● Set task: Rewrite the stretch of records below, from the line containing "You are a GUI" through the line containing "click(x=241, y=641)", replacing "screenshot" with "screen capture" and leaving everything else unchanged. Leave the pictures out of your answer.

##### Task inputs

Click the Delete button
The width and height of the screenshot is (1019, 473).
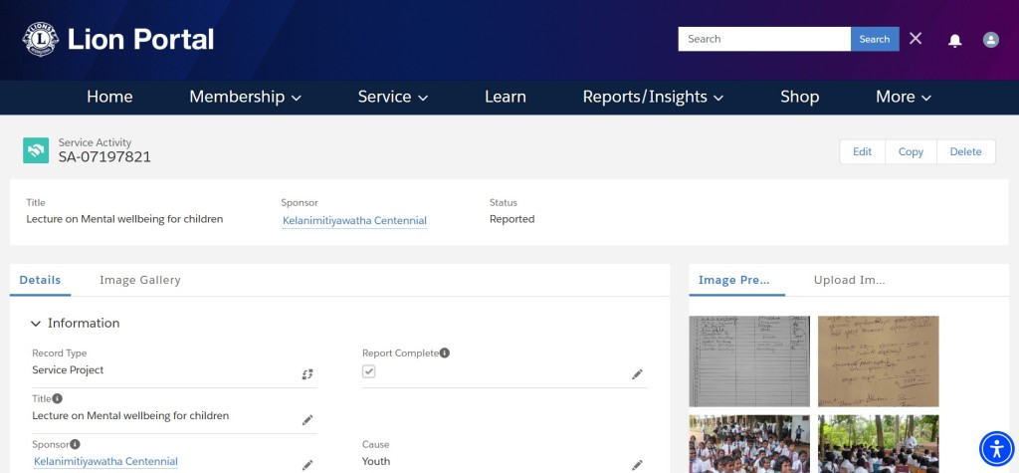pyautogui.click(x=965, y=151)
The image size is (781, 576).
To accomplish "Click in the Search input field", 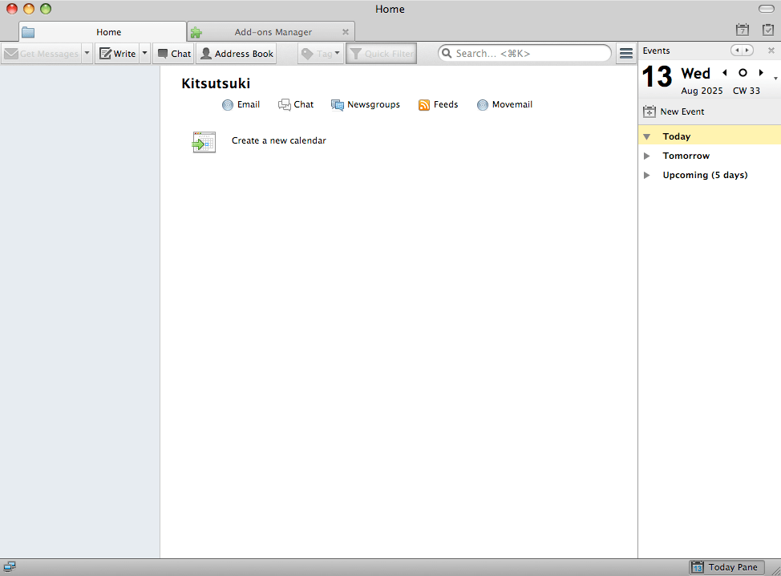I will point(529,54).
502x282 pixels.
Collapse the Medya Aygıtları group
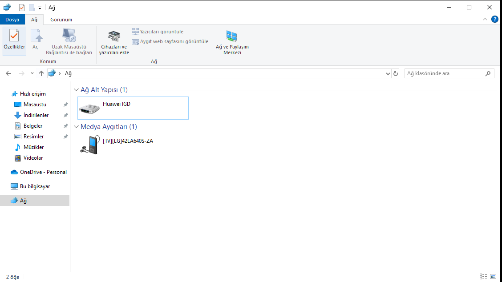click(x=76, y=127)
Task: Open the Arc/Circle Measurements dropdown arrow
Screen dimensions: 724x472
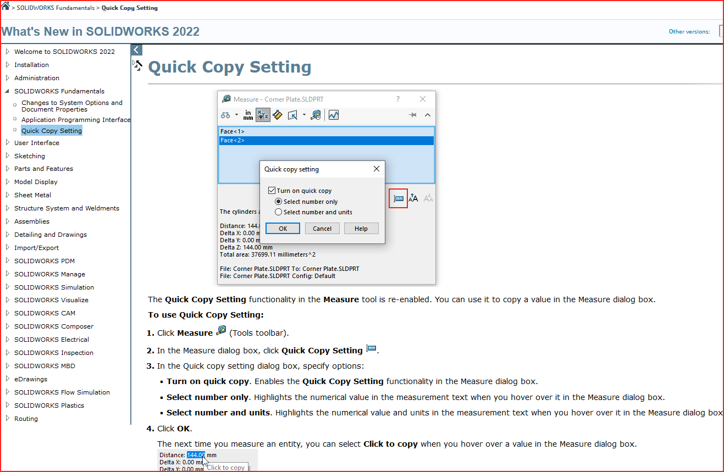Action: point(236,115)
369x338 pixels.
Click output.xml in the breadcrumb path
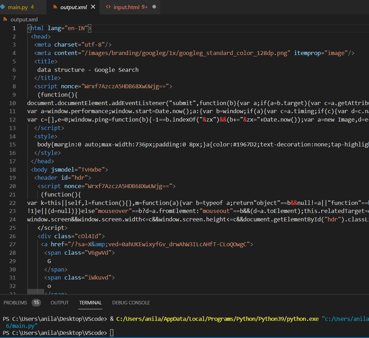[x=24, y=19]
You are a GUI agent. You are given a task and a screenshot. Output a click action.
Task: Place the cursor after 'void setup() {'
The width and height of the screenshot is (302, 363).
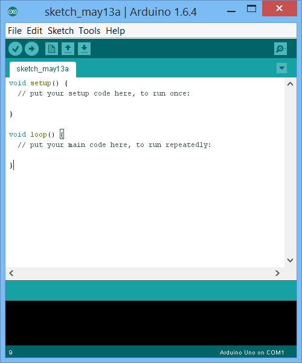[68, 83]
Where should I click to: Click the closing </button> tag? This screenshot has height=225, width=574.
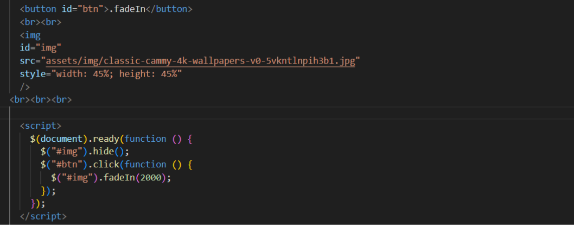click(169, 9)
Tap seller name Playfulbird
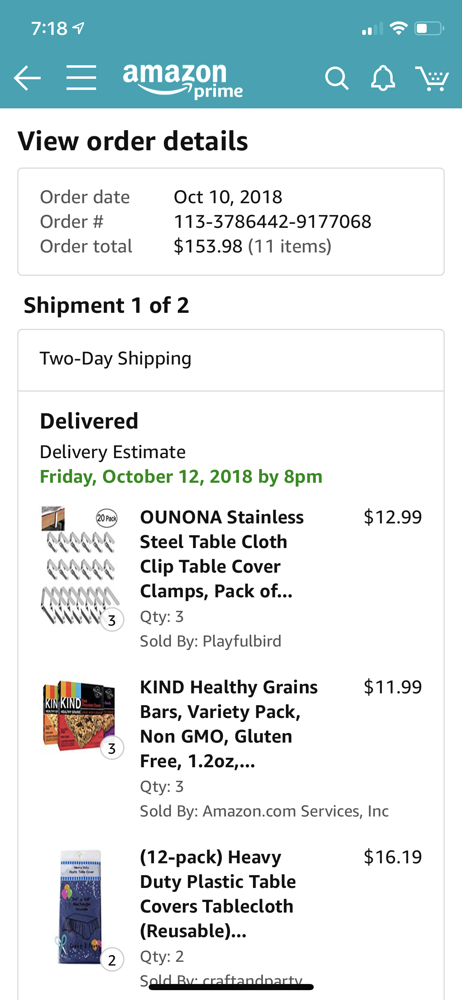 click(x=241, y=641)
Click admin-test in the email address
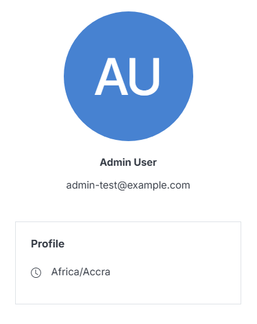The image size is (257, 324). tap(92, 185)
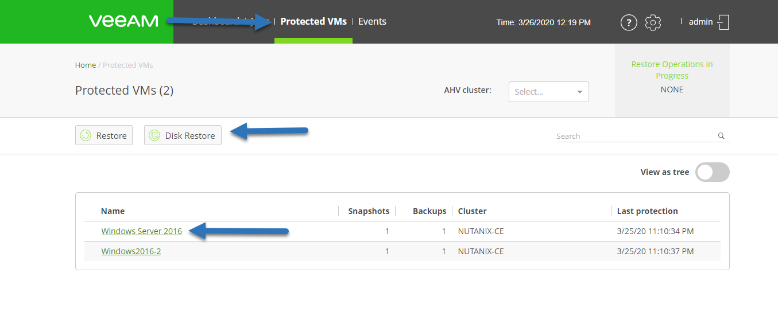
Task: Open the Windows Server 2016 link
Action: (x=142, y=231)
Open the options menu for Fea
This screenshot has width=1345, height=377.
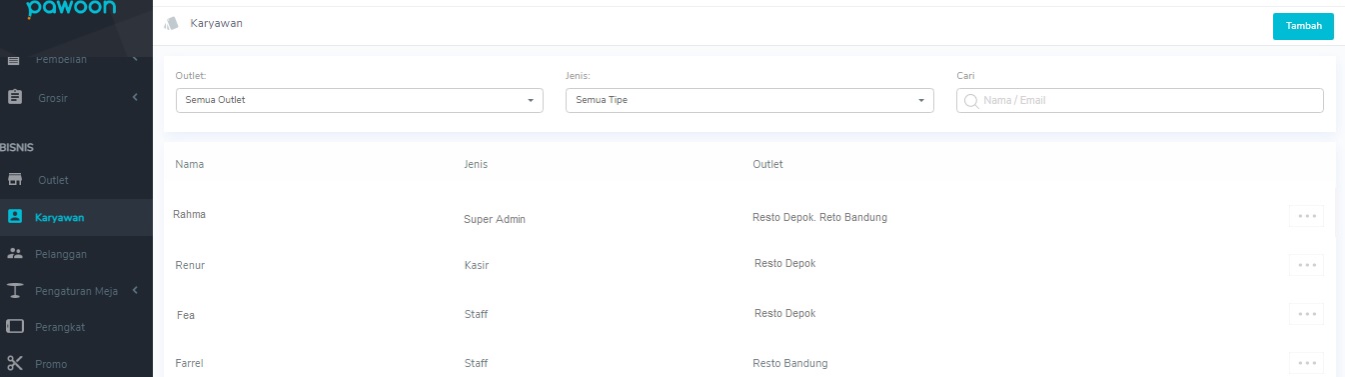tap(1306, 314)
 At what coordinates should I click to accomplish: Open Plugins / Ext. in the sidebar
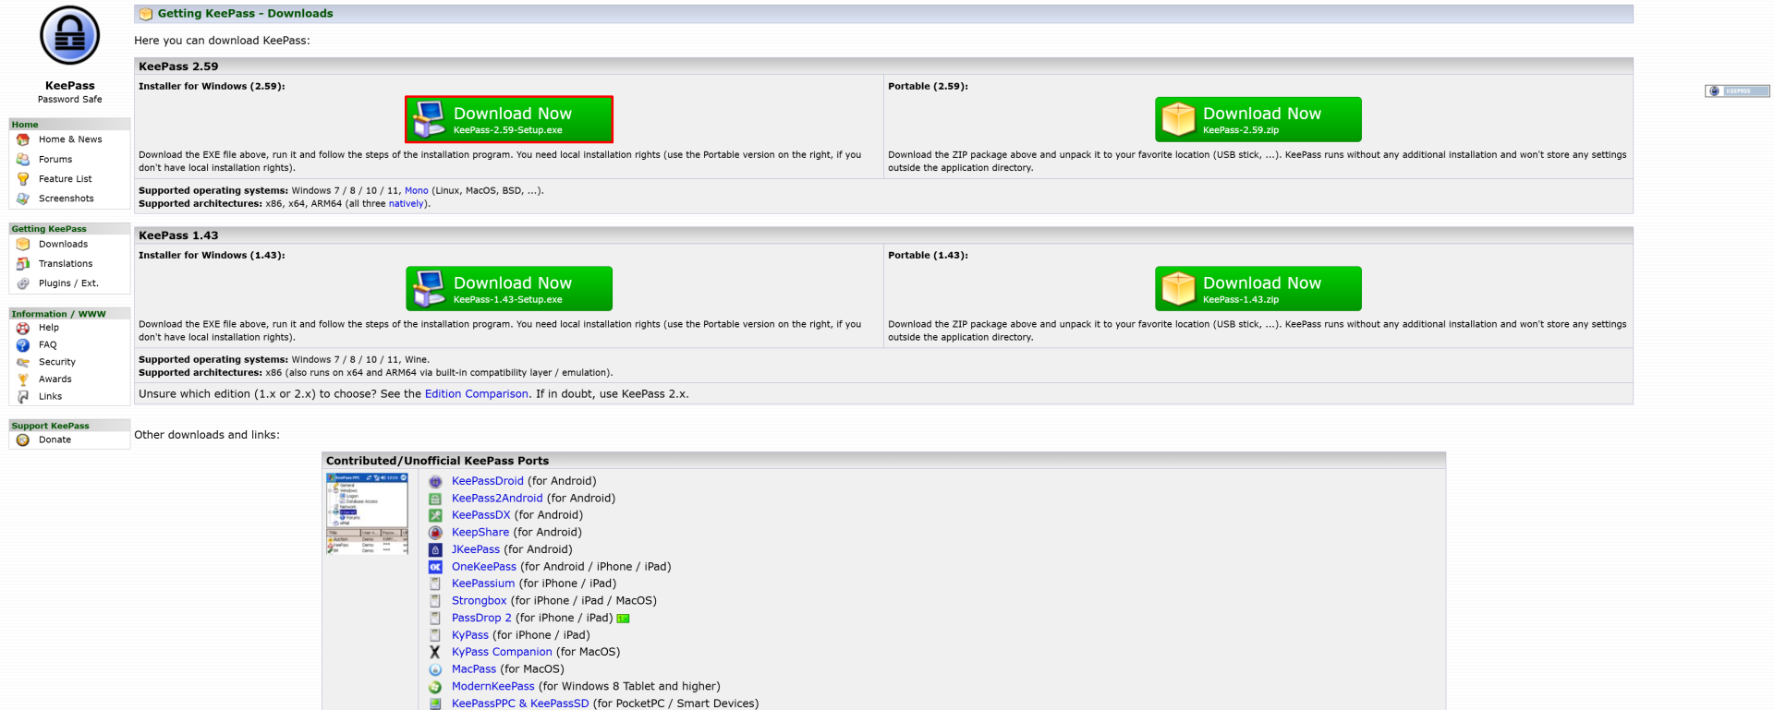(67, 283)
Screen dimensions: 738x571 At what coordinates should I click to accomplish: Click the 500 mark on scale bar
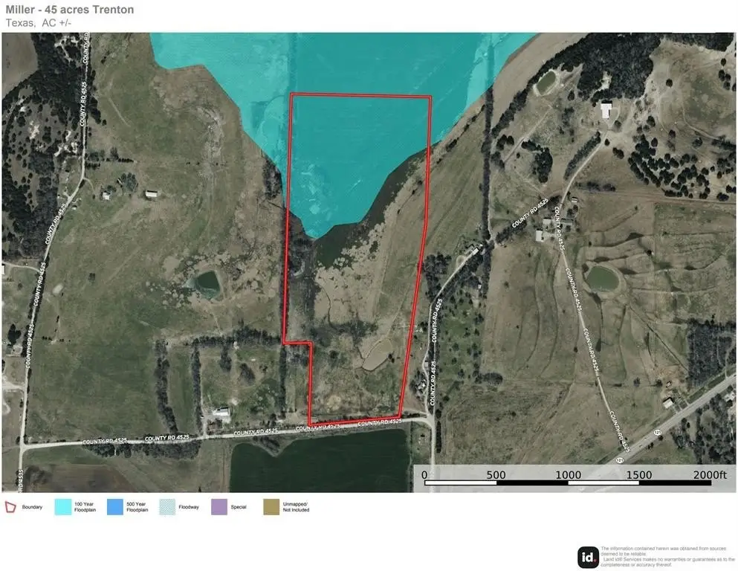[x=496, y=474]
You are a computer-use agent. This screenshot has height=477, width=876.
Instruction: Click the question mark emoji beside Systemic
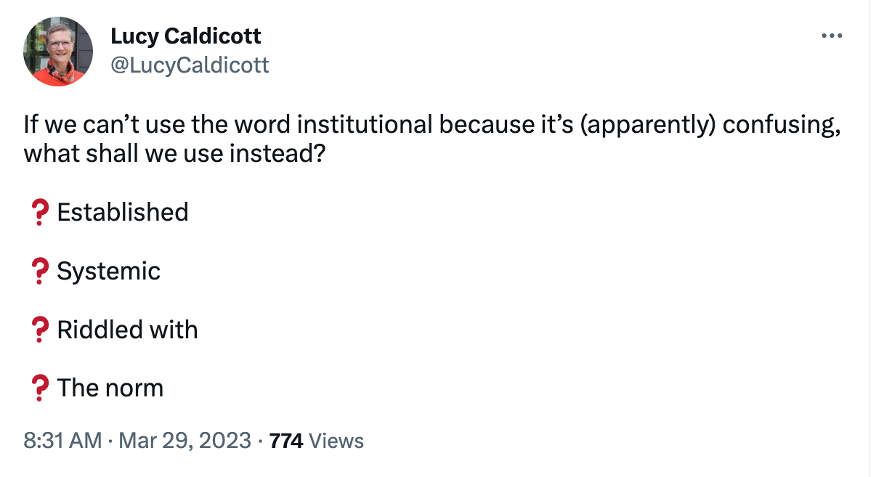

##########

● Complete output:
You are a GUI agent. You are given a task and a screen capture. Output a click action.
Task: Place the cursor after 'void setup() {'
The width and height of the screen capture is (302, 363).
[68, 83]
Where should I click to: Click the closing </button> tag? This screen capture has height=225, width=574.
click(169, 9)
Tap seller name Playfulbird
 click(x=241, y=641)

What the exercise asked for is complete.